Add postgres's binaries to the PATH.

vagrant$ sudo nano /etc/bash.bashrc

# Add this lines to the file:
export PATH=$PATH:/usr/lib/postgresql/8.4/bin/
export PGDATA=/usr/local/pgsql/data

Save & Exit. Ok, now you can run postgres --version and other postgresql executables. Also, you've defined the default data folder, you will need that soon (1).

Setup postgres's user, and data folder.

Postgresql server should be started by his own system user, and it have been created by the installation but using a random password. Now you'll change that password.

Change postgres's password.

vagrant$ sudo su
root# passwd postgres
# Type a new password, like 'postgres'

Init postgres data structure, and create the storage folder

root# mkdir /usr/local/pgsql/data
root# chown postgres /usr/local/pgsql/data
root# su postgres

Init the data folder

postgres$ initdb -D /usr/local/pgsql/data

Note (1): Make sure this is the same directory as your PGDATA variable.

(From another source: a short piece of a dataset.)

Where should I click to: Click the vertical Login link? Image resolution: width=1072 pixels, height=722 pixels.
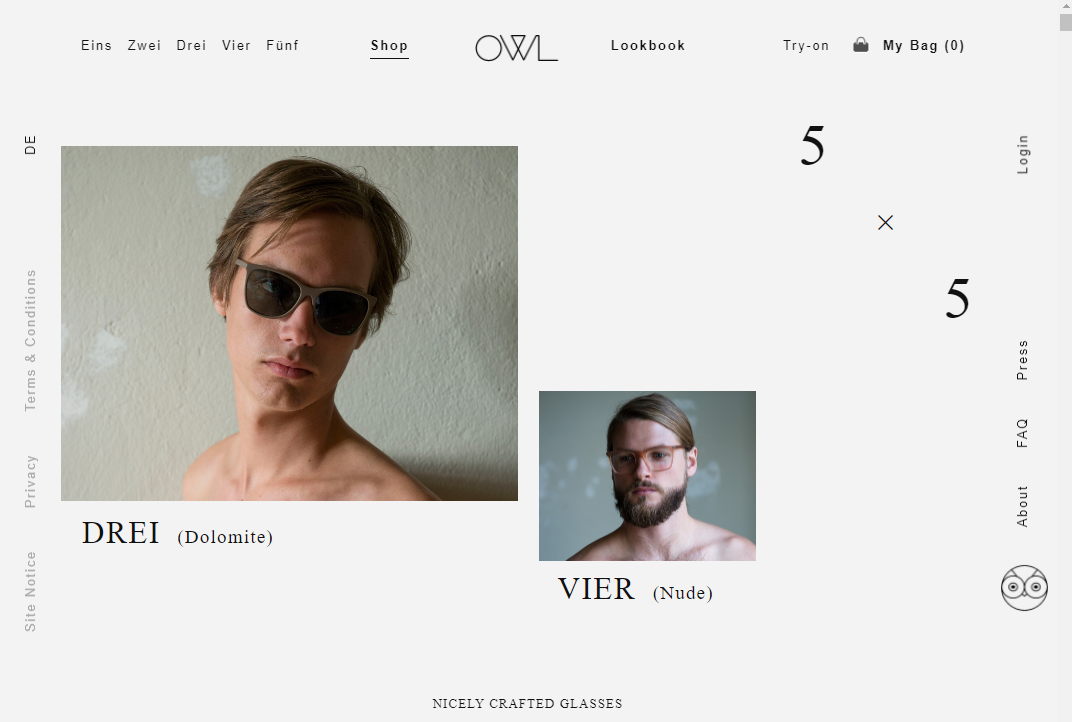point(1023,155)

3) Enable remote connections

postgres$ vim /usr/local/pgsql/data/postgres.conf

# Change this `listen_address='localhost'` to
listen_address='*'

Save & exit.

Enable access from local network

postgres$ nano /usr/local/pgsql/data/pg_hba.conf

# Vagrant uses 33.33.33.10 like addresses
host all all 33.33.33.0/24 trust

Save & exit.

Start server

vagrant$ su postgres
postgres$ postgres

Done.

Congrats!


Extras

Notes:

  • You can stop the server pressing ctrl + C.
  • You can start the server in background using postgres$ postgres &
  • You must start postgresql using postgres user.
  • You could improve this post saying how to start postgresql as a service, would you?

GUI admin?

Now you can install tools like pgAdmin3 to manage your postgresql server and databases directly from your host. It's multiplatform and free.

References:

Disclamer & feedback

Please note that all of these steps have been discovered by us entirely with some help of google's special powers... feel free to add comments if you know of a better way to do something, or if there is a mistake that need to be remarked. Also, if you are using Ubuntu, you probably won't need all of these steps, as Ubuntu provides the server with all the structure, and preconfigured files.

Also, we should write another post describing how to use a Chef recipe for this avoiding all this s**t... And it shall be called, The Easy Way, coming soon.